混凝土或水泥通常是储存放射性废料的可选材料。例如,美国专利No.5,786,611号提出的储存核废料的容器。该容器包括具有稳定的氧化铀集料和中子吸收材料如B2O3、HfO3或Gd2O3的混凝土。美国专利No.4,257,912、4,326,918、4,845,372和4,950,246提出储存核废料的混凝土封装。美国专利No.5,402,455提出以多层的基于混凝土的储存容器来储存危险的、具有放射性的和混合的废料。
然而依然需要用作废料储存容器的组合物更便宜,更少依赖于复杂的密封系统,同时能屏蔽废料对环境的危害在可以接受的水平。
发明内容
本发明提供的废料储存容器组合物包含硅酸钙、氧化镁和酸式磷酸盐(acid phosphate)。
在另一个实施方案中,本发明提供的废料储存容器组合物包含氧化镁或氧化钙、酸式磷酸盐和粉煤灰。

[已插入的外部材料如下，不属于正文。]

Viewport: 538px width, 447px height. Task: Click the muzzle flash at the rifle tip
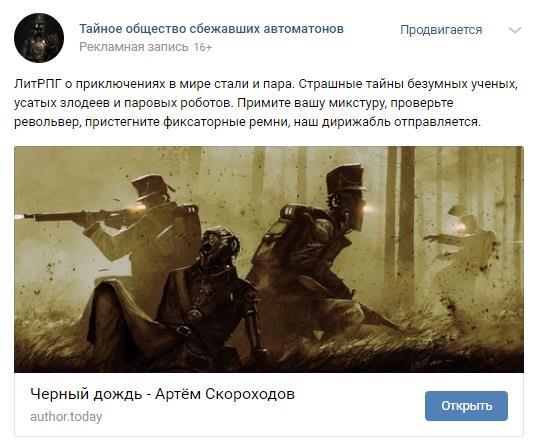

在又一个实施方案中,本发明提供的废料储存容器组合物包含氧化镁或氧化钙、酸式磷酸盐和高岭土。基于0.662MeV(5μCi Cs-137源)和1.173MeV(1μCi Co-60源)的光子能量,这些容器与普通混凝土相比都具有改善的衰减系数。
附图说明
图1是在使用5mCi Cs-137源的0.666MeV的光子能量下,适合用于废料容器并示例在实施例1至实施例6中的的组合物与普通混凝土(“OC”)的衰减系数图。
图2是在使用1μCiCo-60源的1.173MeV的光子能量下,适合用于废料容器并示例在实施例1至实施例6中的的组合物与普通混凝土(“OC”)的衰减系数图。
具体实施方式
关于此处描述的其它实施方案,本发明前述及其他方面将进行详细的描述。请注意本发明可以使用不同的形式实施,而不仅限于在此陈述的实施方案。也就是说,提供这些实施方案是为了向本领域技术人员彻底地、完全地揭示本发明的范围。
对本发明进行描述时所使用的术语仅仅是为了描述特定的实施方案,不应当认为是对本发明的限制。在本发明的实施方案以及附加的权利要求中,除非上下文清楚表明的,单数形式的“一”(a,an)、“该”(the)包括复数形式。同样,文件中使用的“和/或”指的是并包含一个或多个相关项目的所有可能组合。此外,此文件中使用的术语“约”应用于可测量的值时,如组合物的数量、剂量、时间、温度等时,是包含该特定值的20%、10%、5%、1%、0.5%或甚至0.1%的偏差。除非有另外的规定,在说明书中使用的包括技术术语和科学术语的所有术语具有本发明所属领域内的普通技术人员所通常理解的含义。引用的所有文献都以全文引入以供参考。
废料容器可包含硅酸钙(硅灰石)、氧化镁和酸式磷酸盐。在一个实施方案中,该容器的组合物包含约15到40重量%的硅酸钙、约10到35重量%的氧化镁和约25到45重量%的酸式磷酸盐。该组合物中可任选地包含0.1%到40重量%的高岭土和/或粉煤灰。
在另一个实施方案中,废料容器包含氧化镁或氧化钙、酸式磷酸盐和粉煤灰。在一个实施方案中,该容器的组合物包含15到40重量%的煅烧氧化镁或氧化钙、25到55重量%的酸式磷酸盐和20到40重量%的粉煤灰。任选的含有0.1到40重量%的高岭土。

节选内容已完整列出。